HeLa cells were transiently transfected with EB3-tdTomato (gift from Erik Dent; Addgene #50708) using FuGENE 6 (Promega) according to manufacturer’s instructions (see Supplementary Information for all other imaging protocols). Cells were imaged on a Nikon Eclipse Ti microscope equipped with a perfect focus system (Nikon), a spinning disk-based confocal scanner unit (CSU-X1-A1, Yokogawa) and an Evolve 512 EMCCD camera (Photometrics) with a stage top incubator INUBG2E-ZILCS (Tokai Hit) and lens heating calibrated for incubation at 37 °C with 5% CO2. Cells were incubated in standard cell culture medium with 0.5% DMSO cosolvent, with or without E-AzTax3MP, for 10 min before microscope image acquisition using MetaMorph 7.7 was begun, with EB3-tdTomato imaging performed at 561 nm (0.17 mW, 300 ms every 4 s). Periods of intracellular-ROI-localised 405 nm illuminations (10 µW, 1 scan every 4  s during 24 s periods) were applied during imaging. Acquisition used a Plan Apo VC 60 × NA 1.4 oil objective. Comet count analysis was performed in ImageJ using the ComDet plugin (E. Katrukha, University of Utrecht, https://github.com/ekatrukha/ComDet).
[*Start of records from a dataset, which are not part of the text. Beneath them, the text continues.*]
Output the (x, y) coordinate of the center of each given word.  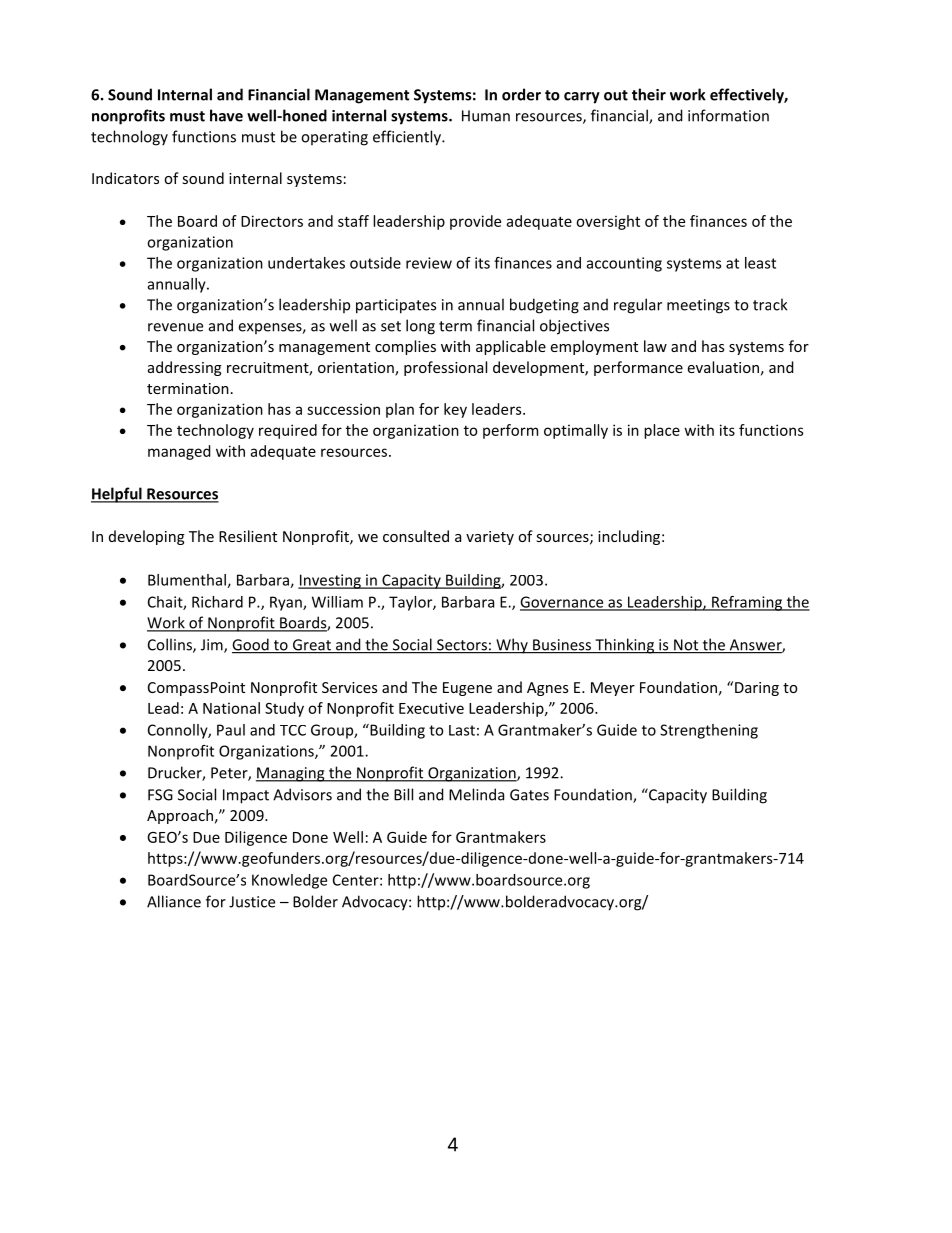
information (728, 115)
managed (179, 452)
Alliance (174, 901)
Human (486, 116)
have (226, 115)
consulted (416, 536)
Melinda (476, 794)
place (662, 431)
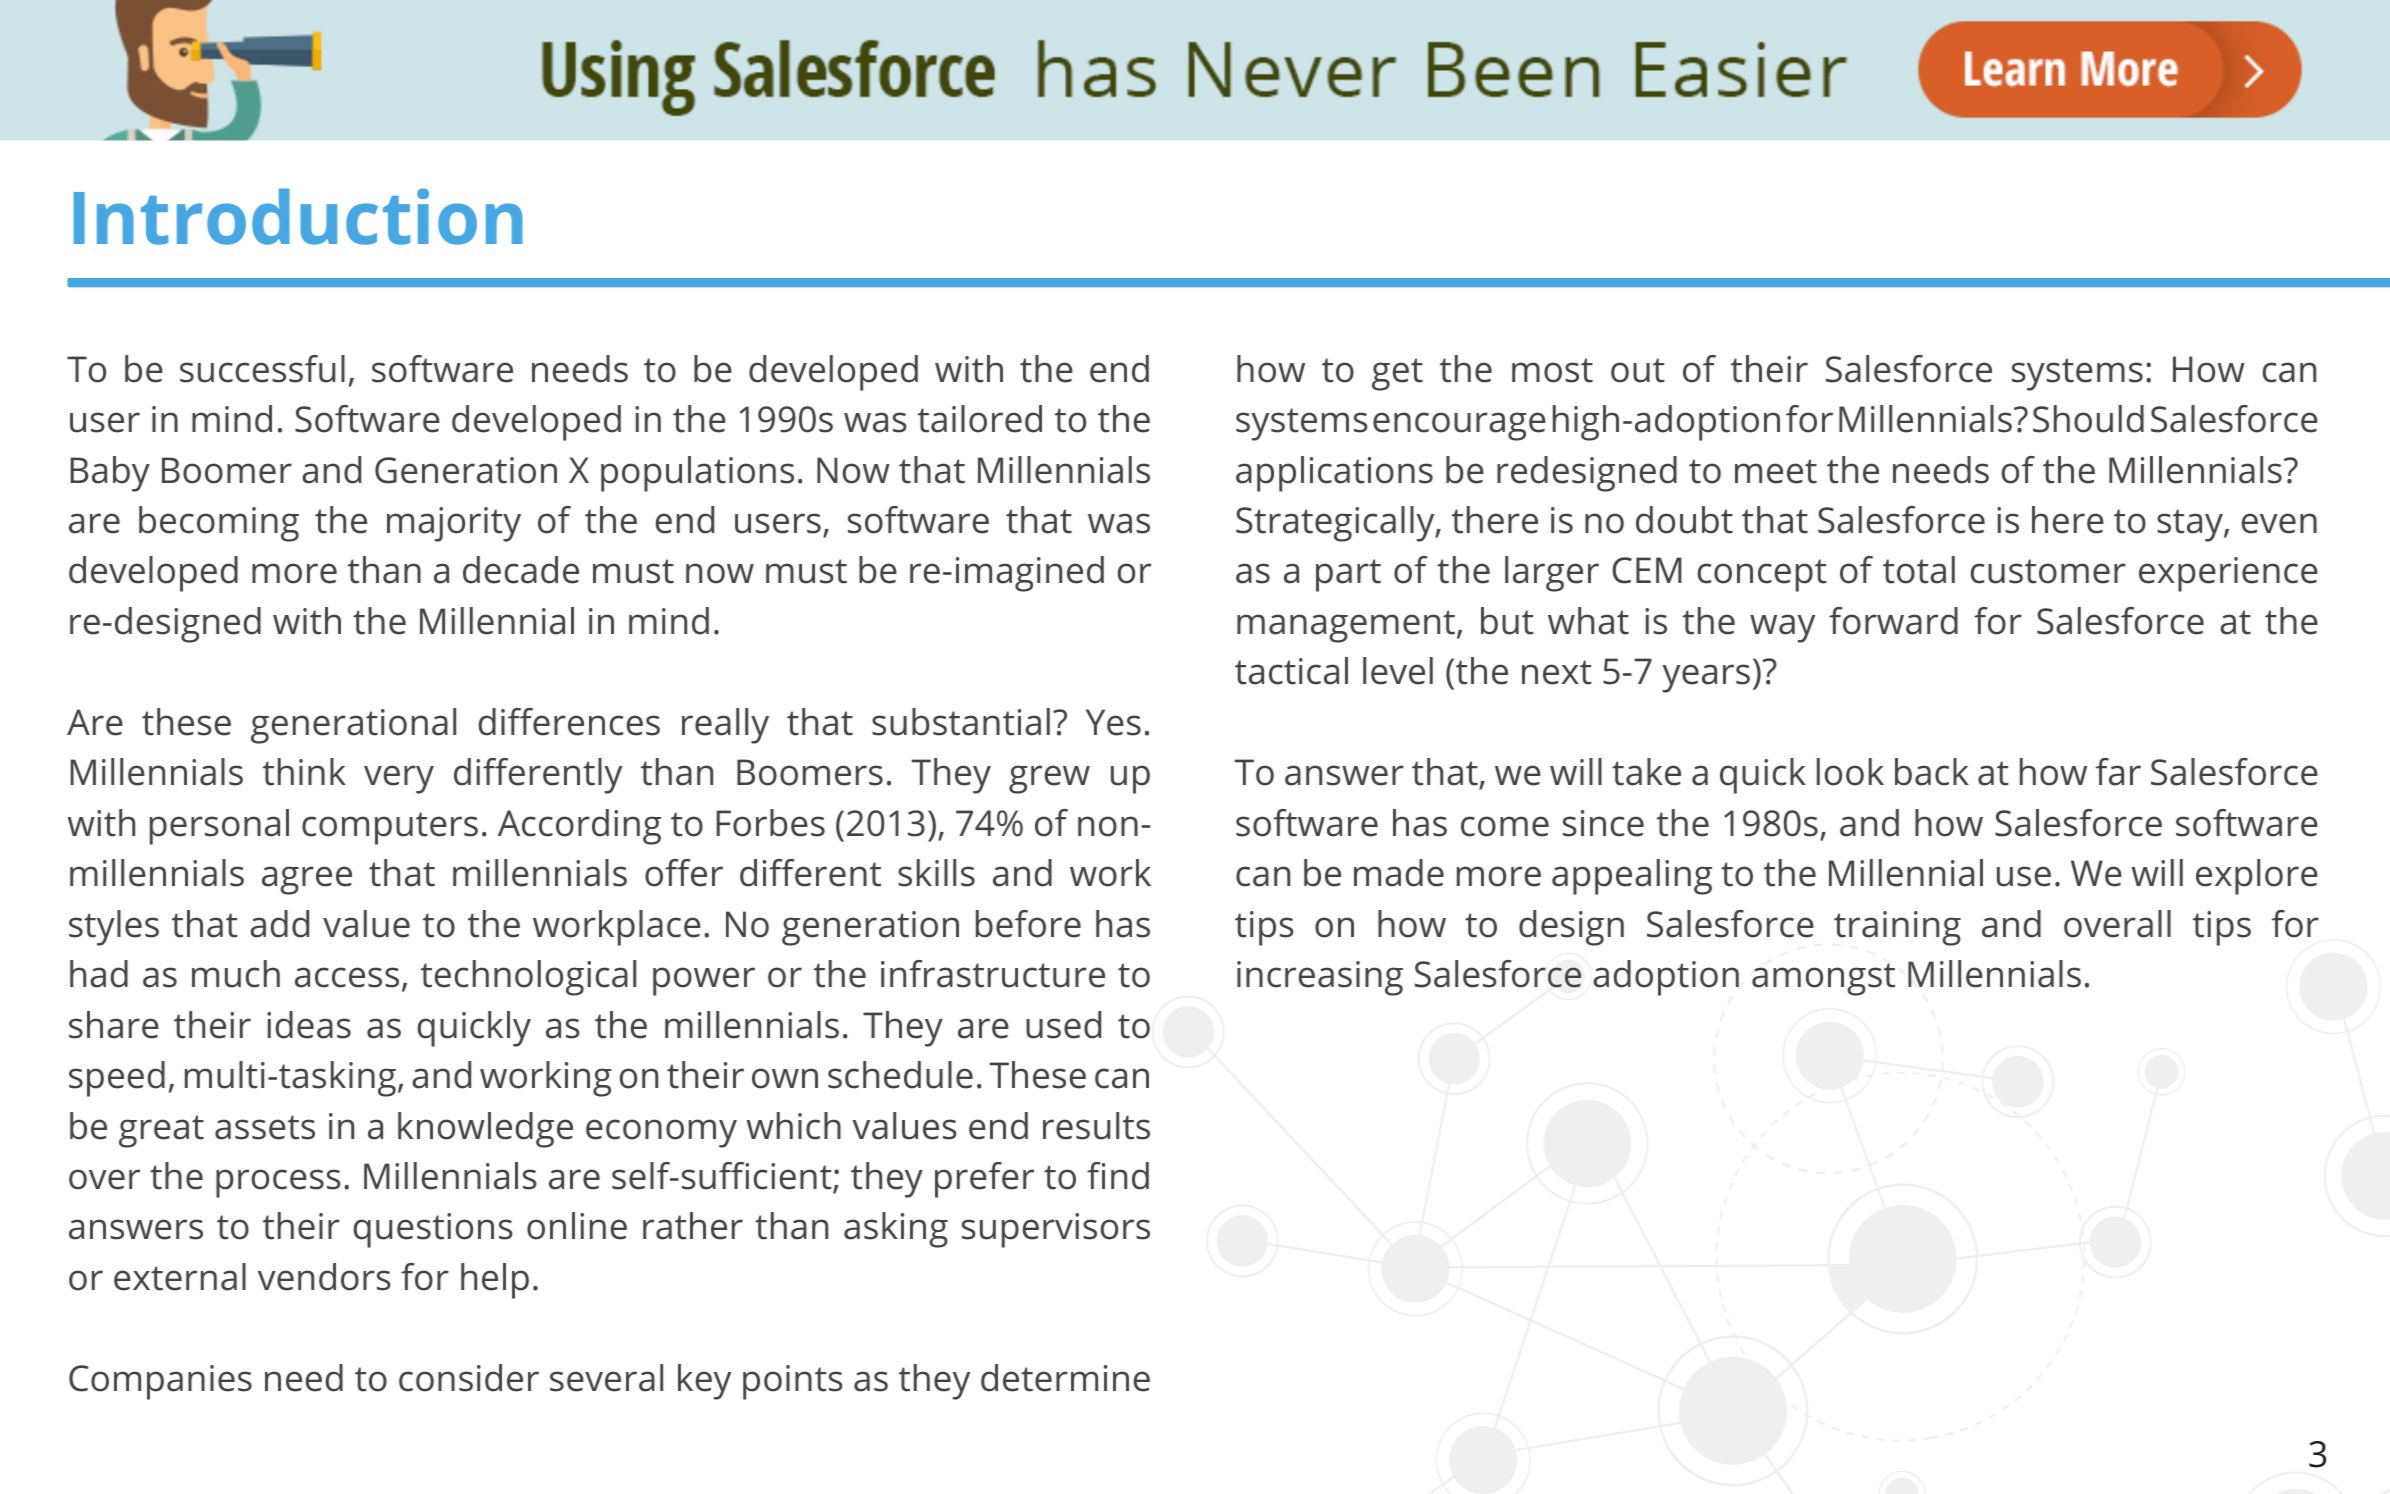 The image size is (2390, 1494). Describe the element at coordinates (399, 779) in the image. I see `very` at that location.
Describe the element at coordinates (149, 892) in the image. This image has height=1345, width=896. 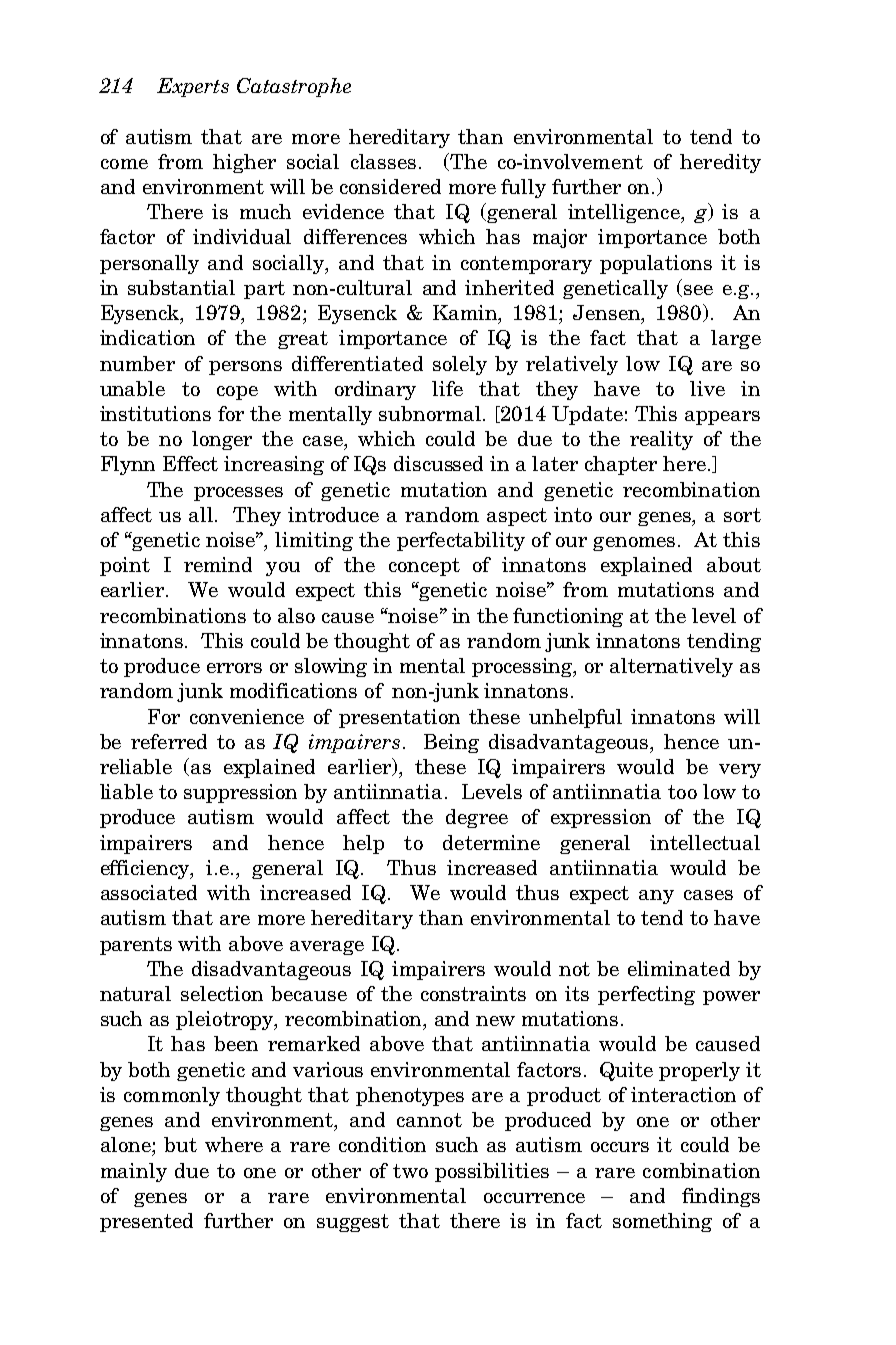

Subcellular MT manipulation in primary hippocampal neurons

Mouse primary hippocampal neurons were derived from hippocampi of embryonic day 18 pups and plated on poly-L-lysine (Sigma-Aldrich) and laminin (Roche) coated coverslips. Primary neurons were cultured in Neurobasal medium (NB) supplemented with 2% B27 (Gibco), 0.5 mM glutamine (Gibco), 15.6 µM glutamate (Sigma-Aldrich) and 1% penicillin/streptomycin (Gibco) at 37 °C and 5% CO2. Neurons were transfected with EB3-tdTomato on the 7th day in vitro (DIV 7) using Lipofectamine 2000 (Invitrogen) and were imaged at DIV 9. Neurons were imaged on the same system used for cell-specific-photoisomerisation experiments (described above). Neurons were first immersed in conditioned NB with 1% DMSO. EB3-tdTomato was imaged at 561 nm (0.1 mW, 400 ms every 4 s), while a ROI (violet box) was pulsed with 405 nm light (0.2 mW, 8 ms per trace) tracing over the ROI four times every 4 s with imaging frames interleaved. The same neurons were then immersed in conditioned NB with 1% DMSO and 0.5 µM AzTax3MP and immediately imaged for another 10 min; during this time the same ROI (violet box) was pulsed with 405 nm light (same protocol) starting 2 min into the acquisition.

Statistics

If not indicated otherwise all statistical analyses are unpaired, two-tailed Student’s t test conducted with GraphPad Prism for Mac 8.4. P values below 0.05 were considered significant.

Reporting summary

Further information on research design is available in the Nature Research Reporting Summary linked to this article.